Lovecraft Country: Imposter Syndrome & Black Girl Joy
Diana “Dee” Freeman (Jada Harris) was the focus of episode 8 titled “Jig-a-Bobo” (a riff on an anti-Black racial slur and the nickname of Emmett Till). The show begins with the funeral of Dee’s friend (Till) that, in real life, took place in Chicago where his mother insisted on a public funeral service with an open casket. The adults around Dee were concerned about her seeing the funeral, but, as we will soon see they won’t help when she really is in danger.

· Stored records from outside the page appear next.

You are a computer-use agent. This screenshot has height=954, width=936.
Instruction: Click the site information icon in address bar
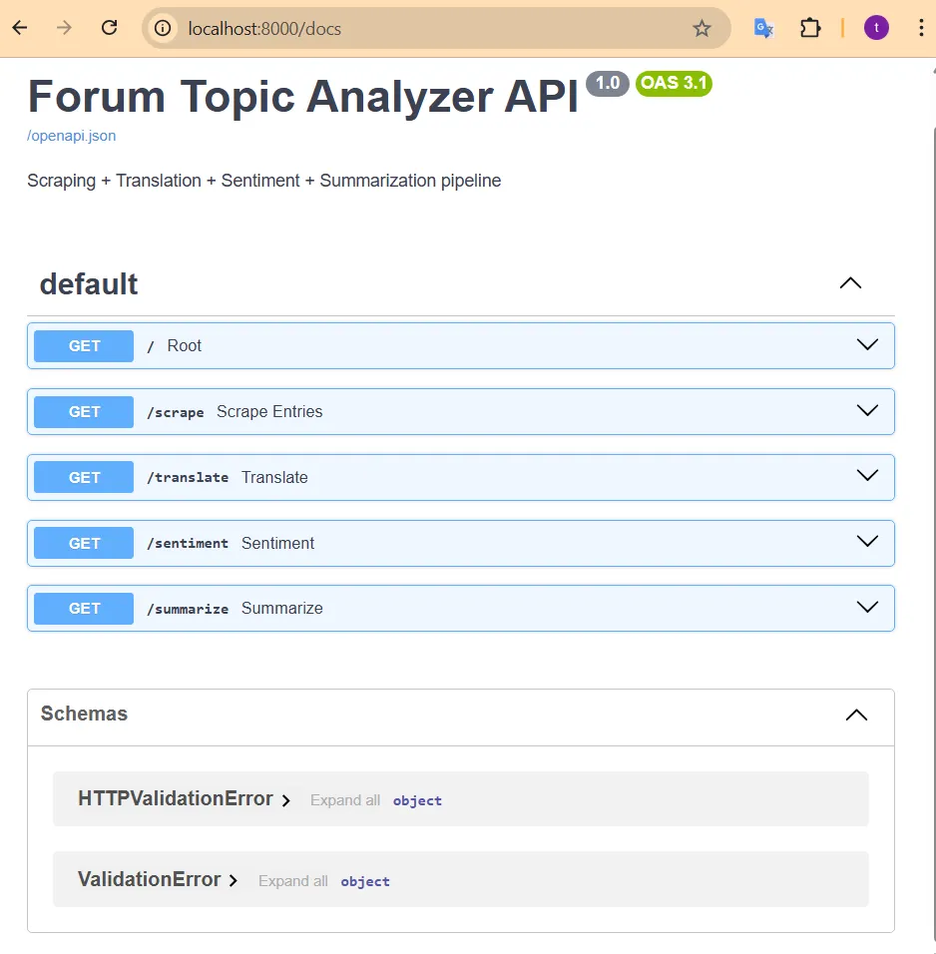(164, 28)
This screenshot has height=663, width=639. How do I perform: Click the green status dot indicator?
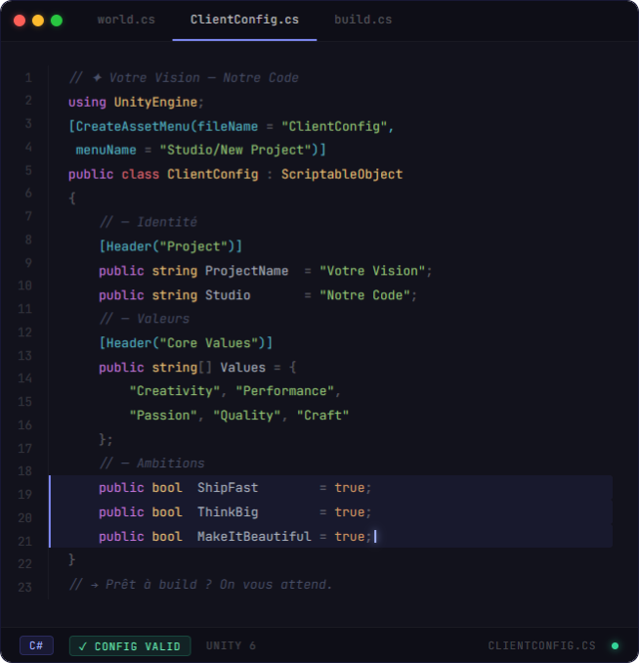point(615,645)
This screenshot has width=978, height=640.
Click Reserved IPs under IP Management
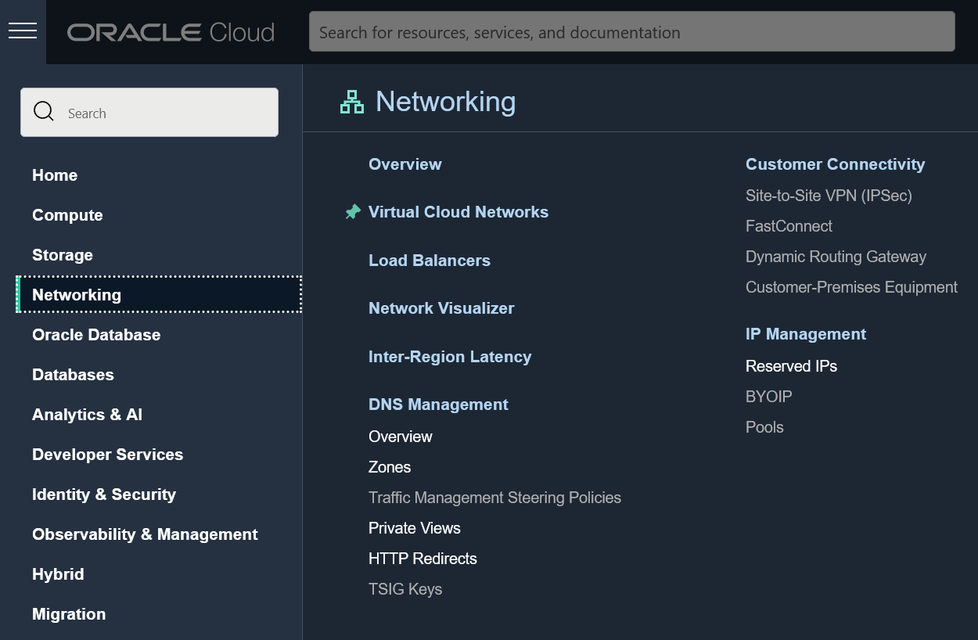click(791, 366)
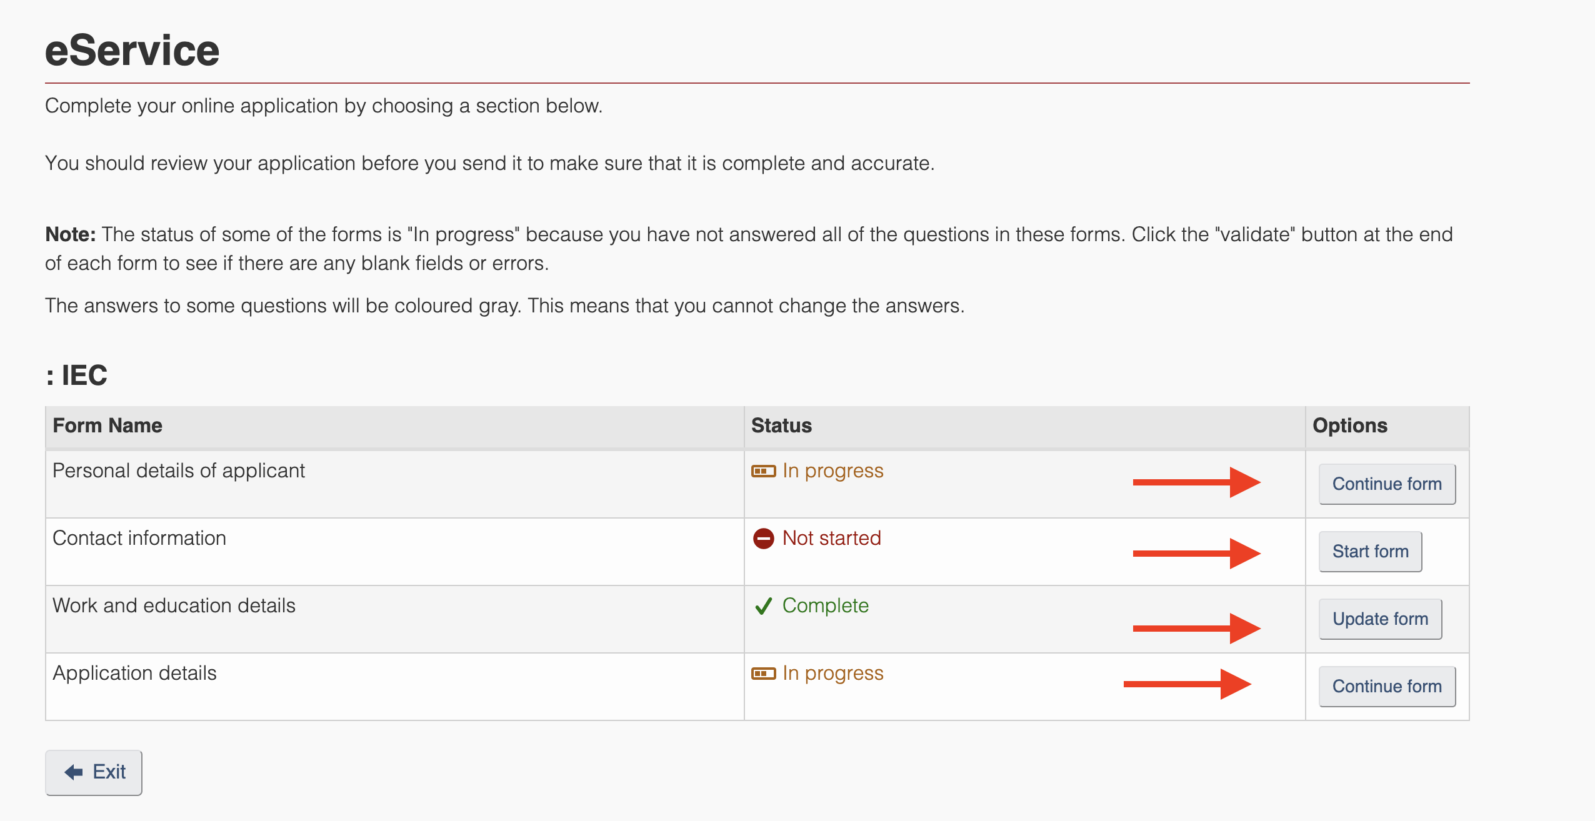This screenshot has height=821, width=1595.
Task: Click the Exit button
Action: pos(94,772)
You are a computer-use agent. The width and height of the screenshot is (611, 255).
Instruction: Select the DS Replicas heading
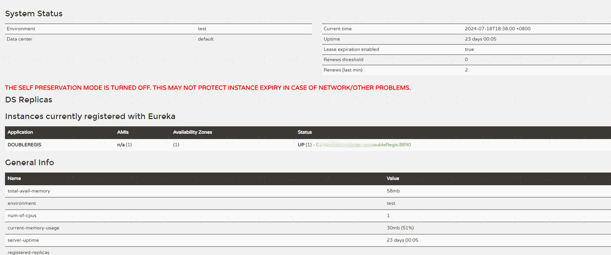click(29, 100)
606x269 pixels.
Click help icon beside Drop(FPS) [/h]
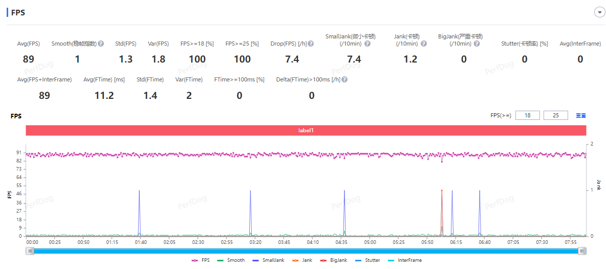point(311,44)
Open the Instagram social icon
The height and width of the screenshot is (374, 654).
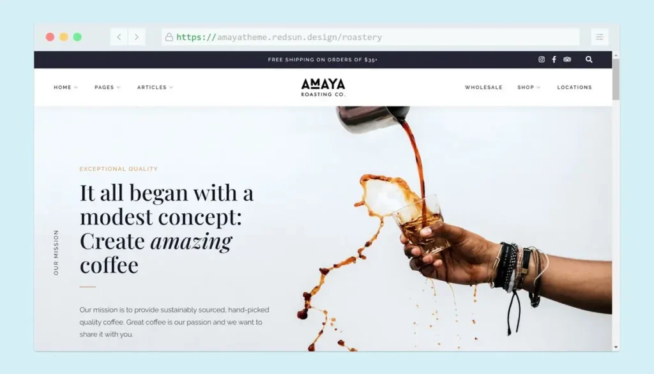click(x=542, y=59)
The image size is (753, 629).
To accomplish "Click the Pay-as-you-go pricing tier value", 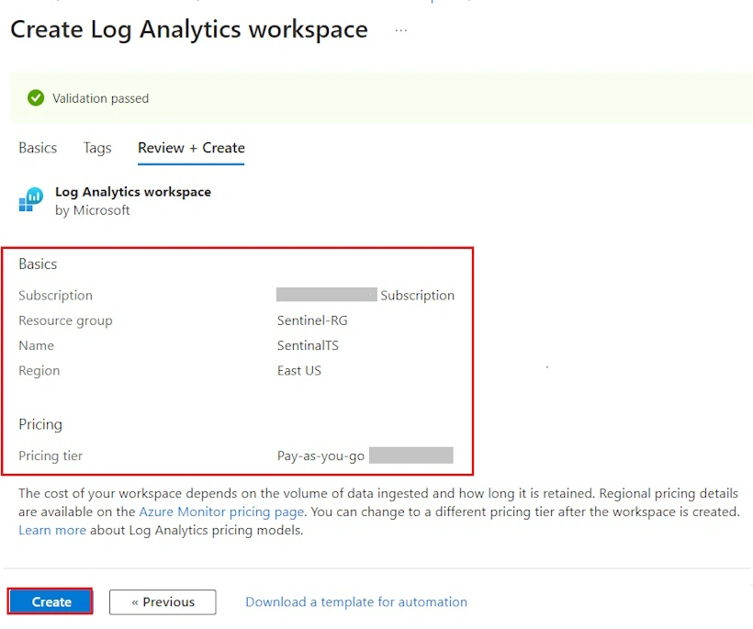I will coord(320,455).
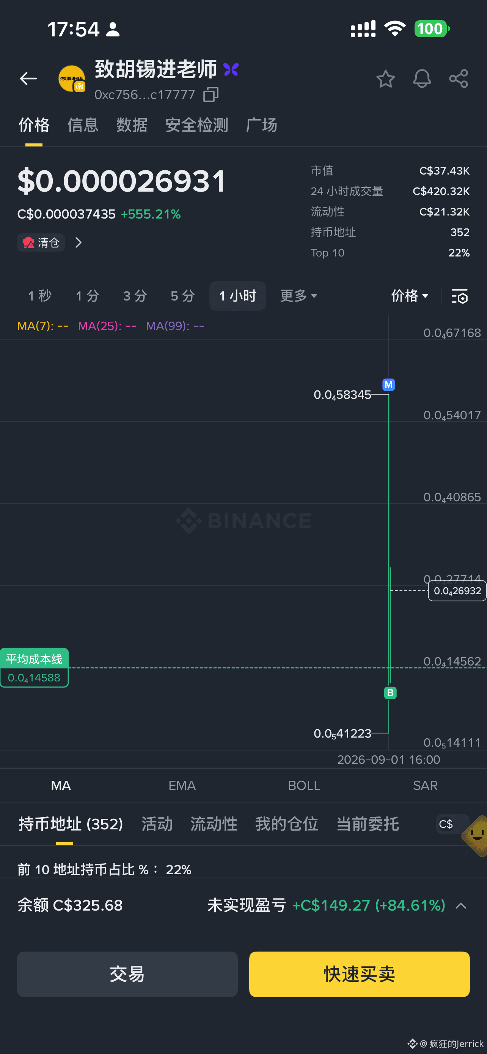Switch to the 安全检测 tab
Viewport: 487px width, 1054px height.
(x=197, y=125)
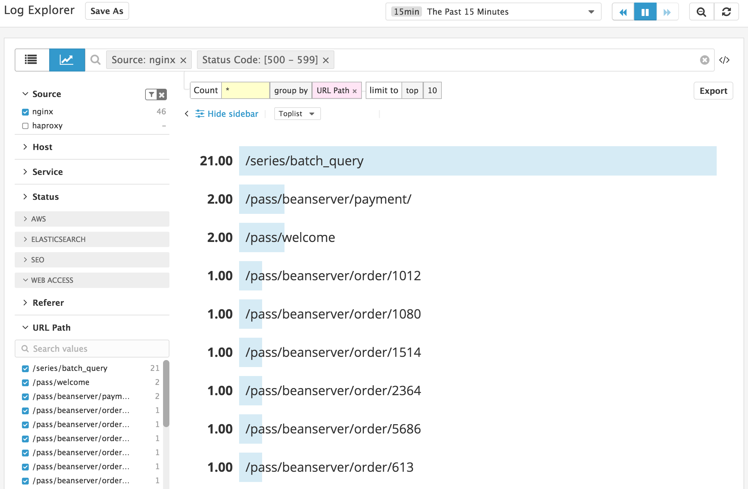Uncheck the /series/batch_query URL path value

click(25, 369)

Dee leaves the Till event and finds herself alone with Captain Lancaster and his partner who harass and assault her in an alley. Lancaster puts a curse on her and she soon encounters Topsy & Bopsy, both representing the ‘picaninny’ girl on the “Uncle Tom’s Cabin” book cover she sees earlier. Topsy is described in the book as “eight or nine years old, and, besides being very black, had round shining eyes, glittering as glass beads, and wooly hair braided into little tails, which stuck out in every direction.” She was dressed in rags, and spoke in broken English, and is described as an “imp of darkness.”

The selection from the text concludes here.